*** Opening of Information given ***
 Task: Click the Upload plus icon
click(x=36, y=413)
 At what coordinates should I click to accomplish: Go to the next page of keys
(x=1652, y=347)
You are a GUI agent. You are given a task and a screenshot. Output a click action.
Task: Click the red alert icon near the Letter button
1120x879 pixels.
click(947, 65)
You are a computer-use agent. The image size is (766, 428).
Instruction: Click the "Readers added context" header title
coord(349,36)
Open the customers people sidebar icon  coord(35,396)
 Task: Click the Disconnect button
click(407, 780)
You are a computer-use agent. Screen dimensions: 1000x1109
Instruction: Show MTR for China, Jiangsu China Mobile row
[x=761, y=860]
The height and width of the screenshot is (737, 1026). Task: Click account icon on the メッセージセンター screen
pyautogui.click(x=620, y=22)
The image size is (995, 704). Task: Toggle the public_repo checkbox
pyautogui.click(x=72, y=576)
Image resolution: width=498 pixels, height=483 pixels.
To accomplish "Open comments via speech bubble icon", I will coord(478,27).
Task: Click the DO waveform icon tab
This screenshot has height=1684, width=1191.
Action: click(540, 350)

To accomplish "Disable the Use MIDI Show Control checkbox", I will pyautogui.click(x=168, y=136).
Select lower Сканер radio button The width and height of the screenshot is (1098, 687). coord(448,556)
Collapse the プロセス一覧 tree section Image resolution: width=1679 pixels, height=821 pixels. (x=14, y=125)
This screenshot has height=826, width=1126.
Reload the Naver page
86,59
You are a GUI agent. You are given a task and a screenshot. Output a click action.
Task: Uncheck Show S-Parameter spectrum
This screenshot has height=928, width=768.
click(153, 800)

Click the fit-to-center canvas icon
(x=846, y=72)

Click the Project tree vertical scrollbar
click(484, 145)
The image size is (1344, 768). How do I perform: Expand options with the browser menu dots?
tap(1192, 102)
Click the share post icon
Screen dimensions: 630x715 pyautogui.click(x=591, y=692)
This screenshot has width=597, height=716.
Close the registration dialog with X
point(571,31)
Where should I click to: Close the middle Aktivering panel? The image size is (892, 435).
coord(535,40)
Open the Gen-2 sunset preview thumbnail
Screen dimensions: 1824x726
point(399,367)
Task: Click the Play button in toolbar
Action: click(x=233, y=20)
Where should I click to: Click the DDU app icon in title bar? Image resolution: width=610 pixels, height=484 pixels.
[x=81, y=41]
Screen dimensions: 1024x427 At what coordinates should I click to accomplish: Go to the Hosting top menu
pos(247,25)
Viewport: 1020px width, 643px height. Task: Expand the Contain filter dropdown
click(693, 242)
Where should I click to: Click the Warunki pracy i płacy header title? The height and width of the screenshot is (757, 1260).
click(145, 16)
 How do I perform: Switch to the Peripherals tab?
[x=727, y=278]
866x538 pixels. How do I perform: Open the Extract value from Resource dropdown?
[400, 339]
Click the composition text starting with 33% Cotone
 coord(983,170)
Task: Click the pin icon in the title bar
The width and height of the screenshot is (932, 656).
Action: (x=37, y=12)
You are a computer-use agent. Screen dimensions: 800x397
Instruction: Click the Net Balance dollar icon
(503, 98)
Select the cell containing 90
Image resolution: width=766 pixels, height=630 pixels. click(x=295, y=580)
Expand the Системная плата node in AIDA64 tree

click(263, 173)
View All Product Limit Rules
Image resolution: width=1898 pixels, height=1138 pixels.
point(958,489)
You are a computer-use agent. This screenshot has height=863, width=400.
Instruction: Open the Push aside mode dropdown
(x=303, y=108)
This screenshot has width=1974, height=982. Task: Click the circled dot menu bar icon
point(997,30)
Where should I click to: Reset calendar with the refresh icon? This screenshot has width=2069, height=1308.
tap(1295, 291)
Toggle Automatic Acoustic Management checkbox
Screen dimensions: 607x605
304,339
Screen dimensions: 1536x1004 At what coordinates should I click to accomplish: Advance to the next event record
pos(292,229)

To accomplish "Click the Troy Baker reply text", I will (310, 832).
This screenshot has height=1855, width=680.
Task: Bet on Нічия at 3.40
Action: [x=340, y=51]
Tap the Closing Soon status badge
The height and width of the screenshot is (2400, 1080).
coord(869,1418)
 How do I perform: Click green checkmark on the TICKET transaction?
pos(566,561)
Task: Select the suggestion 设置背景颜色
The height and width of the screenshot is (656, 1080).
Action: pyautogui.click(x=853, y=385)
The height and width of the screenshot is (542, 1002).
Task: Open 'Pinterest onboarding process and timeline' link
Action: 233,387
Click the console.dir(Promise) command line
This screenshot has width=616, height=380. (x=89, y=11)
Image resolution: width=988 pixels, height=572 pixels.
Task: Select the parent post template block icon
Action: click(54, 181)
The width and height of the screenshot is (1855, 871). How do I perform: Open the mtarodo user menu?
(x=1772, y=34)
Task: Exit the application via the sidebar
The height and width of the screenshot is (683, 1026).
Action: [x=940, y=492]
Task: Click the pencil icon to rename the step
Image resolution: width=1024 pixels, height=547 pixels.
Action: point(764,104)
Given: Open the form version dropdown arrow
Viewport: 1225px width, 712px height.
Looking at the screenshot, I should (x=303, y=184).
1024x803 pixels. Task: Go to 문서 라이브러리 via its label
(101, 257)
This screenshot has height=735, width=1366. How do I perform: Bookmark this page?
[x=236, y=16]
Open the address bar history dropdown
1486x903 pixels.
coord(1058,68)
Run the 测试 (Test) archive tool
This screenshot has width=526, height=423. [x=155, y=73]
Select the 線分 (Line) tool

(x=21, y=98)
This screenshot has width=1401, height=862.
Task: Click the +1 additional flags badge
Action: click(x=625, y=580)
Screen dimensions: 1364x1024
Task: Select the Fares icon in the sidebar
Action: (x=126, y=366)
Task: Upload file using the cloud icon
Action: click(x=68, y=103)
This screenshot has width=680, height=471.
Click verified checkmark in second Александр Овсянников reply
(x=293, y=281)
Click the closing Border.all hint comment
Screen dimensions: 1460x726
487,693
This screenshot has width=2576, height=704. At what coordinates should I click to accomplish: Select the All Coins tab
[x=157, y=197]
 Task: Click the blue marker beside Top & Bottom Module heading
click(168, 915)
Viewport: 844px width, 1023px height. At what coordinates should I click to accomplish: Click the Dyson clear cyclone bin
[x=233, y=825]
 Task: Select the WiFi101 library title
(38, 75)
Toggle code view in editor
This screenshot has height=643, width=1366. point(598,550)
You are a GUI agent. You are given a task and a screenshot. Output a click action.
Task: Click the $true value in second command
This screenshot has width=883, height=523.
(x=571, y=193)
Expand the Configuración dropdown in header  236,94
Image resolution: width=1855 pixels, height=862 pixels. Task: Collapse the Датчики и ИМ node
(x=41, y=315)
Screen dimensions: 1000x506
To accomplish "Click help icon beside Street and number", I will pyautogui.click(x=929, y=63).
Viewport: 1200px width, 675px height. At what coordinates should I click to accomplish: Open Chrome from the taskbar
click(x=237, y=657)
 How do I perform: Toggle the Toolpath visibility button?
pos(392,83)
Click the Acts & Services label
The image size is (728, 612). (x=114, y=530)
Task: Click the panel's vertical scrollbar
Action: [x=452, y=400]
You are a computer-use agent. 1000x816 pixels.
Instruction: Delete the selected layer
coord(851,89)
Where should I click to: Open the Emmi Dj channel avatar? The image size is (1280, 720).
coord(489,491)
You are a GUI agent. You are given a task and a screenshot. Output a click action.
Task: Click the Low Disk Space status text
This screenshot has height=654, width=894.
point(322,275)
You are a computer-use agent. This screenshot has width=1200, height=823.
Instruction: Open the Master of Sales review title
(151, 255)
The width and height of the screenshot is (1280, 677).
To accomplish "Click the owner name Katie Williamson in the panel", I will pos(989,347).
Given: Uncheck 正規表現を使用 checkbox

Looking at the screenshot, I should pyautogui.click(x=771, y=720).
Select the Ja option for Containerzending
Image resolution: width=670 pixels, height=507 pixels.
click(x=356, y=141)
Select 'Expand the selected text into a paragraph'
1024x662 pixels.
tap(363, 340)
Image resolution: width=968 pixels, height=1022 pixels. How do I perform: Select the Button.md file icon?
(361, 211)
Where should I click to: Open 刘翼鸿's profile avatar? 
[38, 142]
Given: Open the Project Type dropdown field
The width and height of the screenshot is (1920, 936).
*** Close of Information given ***
:: Task item ::
Word for word, copy the line containing "1024x662 pixels." and each line after it to the end of the records, and nothing besides.

:: Task response ::
1024x662 pixels.
tap(363, 340)
Image resolution: width=968 pixels, height=1022 pixels. How do I perform: Select the Button.md file icon?
(361, 211)
Where should I click to: Open 刘翼鸿's profile avatar? 
[38, 142]
Given: Open the Project Type dropdown field
The width and height of the screenshot is (1920, 936).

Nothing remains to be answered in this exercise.